In 1982, at the time of publication of In Search of Excellence, America was looking to Japan as the rising economic force. American businesses were studying Japanese management techniques and looking to learn from their successes. In Search of Excellence went against this trend, by focusing on American companies and studying what made the most successful American companies successful.

===Origins===

In Search of Excellence did not start out as a book, as Tom Peters explained when interviewed in 2001 to mark the 20th anniversary of the book's publication. In the same interview, Peters claims that he and Waterman were both consultants on the "margins" of McKinsey, based in the San Francisco office.

In 1977, McKinsey director Ron Daniel launched two projects; the first and major one, the Business Strategy project, was allocated to top consultants at McKinsey's New York City corporate HQ and was given significant resources, but could not manage to effectively implement strategy.

Peters states that directly after graduating with a PhD from Stanford and returning to McKinsey, Daniel handed him a "fascinating assignment". Motivated by the new ideas coming from Bruce Henderson's Boston Consulting Group, Peters "was asked [by Daniel] to look at 'organization effectiveness' and 'implementation issues' in an inconsequential offshoot project nested in McKinsey's rather offbeat San Francisco office." While Daniel's first project was focused on Business Strategy, this second project was concerned with Organization, which Peters defined as involving "the structure-and-people side." This "Organization" project was seen as less important, according to Peters in a Fast Company interview.

Despite being described as "marginal", the project "had an infinite travel budget that allowed [Peters] to fly first class and stay at top-notch hotels and a license from McKinsey to talk to as many cool people as [he] could all around the United States and the world". Peters admits that "There was no carefully designed work plan. There was no theory that I was out to prove. I went out and talked to genuinely smart, remarkably interesting, first-rate people." In addition to Karl Weick and Einar Thorsrud, Peters notes that Douglas McGregor's theory of motivation known as Theory X and Theory Y was directly influential on the direction of the project.

In a 1978 article, "Symbols, Patterns and Settings", Peters argued that "shifting organizational structure" and "inventing new processes"—structure and system, respectively—were only two tools of organizational change. Peters then outlines eight "mundane" tools that every manager has at their fingertips. He described this article as a "tentative presentation" and "the first public expression of these ideas".

In 1979, McKinsey's Munich office requested Peters to present his findings to Siemens, which provided the spur for Peters to create a 700-slide two-day presentation.

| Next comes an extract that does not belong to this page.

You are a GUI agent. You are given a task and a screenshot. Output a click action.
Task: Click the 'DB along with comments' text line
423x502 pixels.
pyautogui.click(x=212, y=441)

Word of the meeting reached the US and Peters was invited to present also to PepsiCo, but unlike the hyper-organised Siemens, the PepsiCo management required a tighter format than 700 slides, so Tom Peters consolidated the presentation into eight themes. These eight would form the chapters of In Search of Excellence.

In 1980, Waterman joined Peters, and—along with Waterman's friends in academia Tony Athos and Richard Pascale—came together at a two-day retreat in San Francisco to develop what would become known as the McKinsey 7S Framework, the same framework that would organize In Search of Excellence. In June 1980, Peters published an op-ed in the Manager's Journal section of the Wall Street Journal titled "The Planning Fetish". In this article, he "stressed the importance of execution and dismissed the whole idea of strategy". As strategy was McKinsey's main operation at the time, this was seen as a "frontal assault" on the company, leading Mike Bulkin, the head of the New York office, to demand that Daniel fire Peters.

The primary "innovative" theme that under-girded what would become In Search of Excellence was that "structure is not organization". This also happened to be the title of a 1980 journal article authored by Bob Waterman, Tom Peters, and Julien Phillips in which they argue that the "picture of the thing is not the thing...An organizational structure is not an organization".

In December 1981, Peters left the company, after agreeing to a fifty percent royalty split with McKinsey. Waterman stayed at the firm for three more years, but received no royalties from In Search of Excellence.

==Key ideas==

===Part 1: Approach and method===

In the first chapter of the book, Peters and Waterman introduced the background for the book and their research methods.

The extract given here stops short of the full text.